Today feels eerily like early 2020, at the start of pandemic. Back then, we watched, baffled, as Covid spread around the world. Stock markets shrugged. Then went into meltdown when it struck. Today, politicians and markets are in denial over the Iran war. Tehran has Donald Trump over a barrel, as it refuses to open the crucial Strait of Hormuz tanker supply route. It will now sit tight and wait for oil shortages to bite. It won’t be long. Trump is in meltdown at the prospect. Soon he won’t be the only one.

The lights are literally going out in South Korea as fuel reserves run low. Energy is being rationed across Asia and Africa. If Hormuz stays blocked, it’ll be our turn soon enough. And thanks to Reeves, we’re horribly exposed to the coming shock.

She’s not to blame for the Iran war. She’s even shown flashes of sense, urging more North Sea drilling. Not that Ed Miliband will listen. He wouldn’t recognise common sense if it attacked him with drones.

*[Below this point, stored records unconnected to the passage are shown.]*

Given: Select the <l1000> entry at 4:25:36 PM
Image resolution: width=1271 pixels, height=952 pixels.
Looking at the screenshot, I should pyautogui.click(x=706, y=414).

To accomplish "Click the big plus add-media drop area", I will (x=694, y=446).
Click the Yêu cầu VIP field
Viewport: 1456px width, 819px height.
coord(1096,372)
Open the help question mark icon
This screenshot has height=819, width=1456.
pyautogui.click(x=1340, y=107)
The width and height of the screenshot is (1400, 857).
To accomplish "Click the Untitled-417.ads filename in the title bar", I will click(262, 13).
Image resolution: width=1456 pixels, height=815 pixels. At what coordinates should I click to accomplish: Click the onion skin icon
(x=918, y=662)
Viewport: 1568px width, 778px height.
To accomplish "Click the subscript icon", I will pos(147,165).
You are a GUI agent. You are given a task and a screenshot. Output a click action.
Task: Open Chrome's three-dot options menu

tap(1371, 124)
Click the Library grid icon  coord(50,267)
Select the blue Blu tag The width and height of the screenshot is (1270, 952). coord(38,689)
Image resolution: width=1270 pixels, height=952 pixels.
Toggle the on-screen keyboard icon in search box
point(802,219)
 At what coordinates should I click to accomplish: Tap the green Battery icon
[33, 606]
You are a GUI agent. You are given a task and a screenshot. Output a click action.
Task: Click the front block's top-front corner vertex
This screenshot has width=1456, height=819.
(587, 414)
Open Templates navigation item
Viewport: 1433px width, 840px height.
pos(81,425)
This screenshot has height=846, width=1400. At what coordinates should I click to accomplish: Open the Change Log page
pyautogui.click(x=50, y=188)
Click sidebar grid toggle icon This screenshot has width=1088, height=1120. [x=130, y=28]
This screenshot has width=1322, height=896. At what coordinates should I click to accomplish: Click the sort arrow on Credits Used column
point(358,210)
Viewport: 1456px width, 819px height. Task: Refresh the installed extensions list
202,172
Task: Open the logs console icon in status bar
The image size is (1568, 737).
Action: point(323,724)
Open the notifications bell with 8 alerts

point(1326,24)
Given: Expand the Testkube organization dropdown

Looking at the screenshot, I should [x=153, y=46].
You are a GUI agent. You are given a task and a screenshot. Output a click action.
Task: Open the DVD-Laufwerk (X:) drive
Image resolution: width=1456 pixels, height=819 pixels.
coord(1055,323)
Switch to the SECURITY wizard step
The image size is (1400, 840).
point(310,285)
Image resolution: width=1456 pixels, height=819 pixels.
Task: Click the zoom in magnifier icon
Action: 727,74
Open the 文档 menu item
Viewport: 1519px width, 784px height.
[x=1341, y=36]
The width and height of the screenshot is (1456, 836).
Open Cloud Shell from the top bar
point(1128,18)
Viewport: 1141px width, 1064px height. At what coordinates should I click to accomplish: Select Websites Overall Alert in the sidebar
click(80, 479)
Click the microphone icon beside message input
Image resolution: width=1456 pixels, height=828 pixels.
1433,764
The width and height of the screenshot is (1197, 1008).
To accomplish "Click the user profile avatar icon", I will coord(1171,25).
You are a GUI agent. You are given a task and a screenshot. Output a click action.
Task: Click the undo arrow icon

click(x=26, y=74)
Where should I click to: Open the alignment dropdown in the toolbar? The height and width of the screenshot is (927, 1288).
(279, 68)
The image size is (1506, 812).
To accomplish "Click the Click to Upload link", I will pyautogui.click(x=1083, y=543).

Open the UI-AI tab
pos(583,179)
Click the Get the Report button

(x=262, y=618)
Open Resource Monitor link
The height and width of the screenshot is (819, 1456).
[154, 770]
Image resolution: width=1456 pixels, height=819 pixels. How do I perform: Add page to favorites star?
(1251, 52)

Reeves inherited a fragile economy that was just starting to recover. She killed that stone dead with her brainless tax and spend blitz, and still can’t balance the books. We’re on course to borrow a staggering £130billion this year. That’s nothing to do with Iran. And the cost of servicing that debt is now exploding.

Before the Iran crisis, 10-year gilt yields sat around 4.25%. Terrifyingly, they’ve just hit 5.15%. Every 1% rise in yields adds roughly £12billion a year to borrowing costs. The chancellor has just lost her fiscal head room. Again.

Soaring gilt yields buried Calamity Liz Truss. Under her, they peaked at just 4.42%. They’re far higher today, and still climbing. Yet Reeves claims to have restored stability. She won’t be saying that for much longer.

Inflation has just hit 3.3%. At some point, the Bank of England will hike interest rates. Banks are already increasing mortgage rates in anticipation. Two-year fixes have jumped from 5.37% to 5.85% in a month. More than 1.5million borrowers rolling off fixed-rate deals this year are about to be hammered. Energy bills will rise too, in a double whammy. And that’s on top of all those extra taxes.

Unemployment dipped in March to 4.9% but vacancies are falling fast. The squeeze on household finances is tightening across the board.

Reeves is the only Labour figure who even pretends to care about balancing the books. Backbenchers just want to spend, spend, spend. So do would-be successors to Keir Starmer, from Angela Rayner to Andy Burnham to, heaven help us, Ed Miliband.

But we can’t borrow a penny more without spooking bond markets further, and sending yields still higher. Reeves is trapped. We all are. More tax hikes will further crush growth, but Reeves will deliver them anyway. The avalanche is already rumbling. Unless Trump finds a quick way out of Iran, it’s going to sweep everything aside. Starting with the chancellor.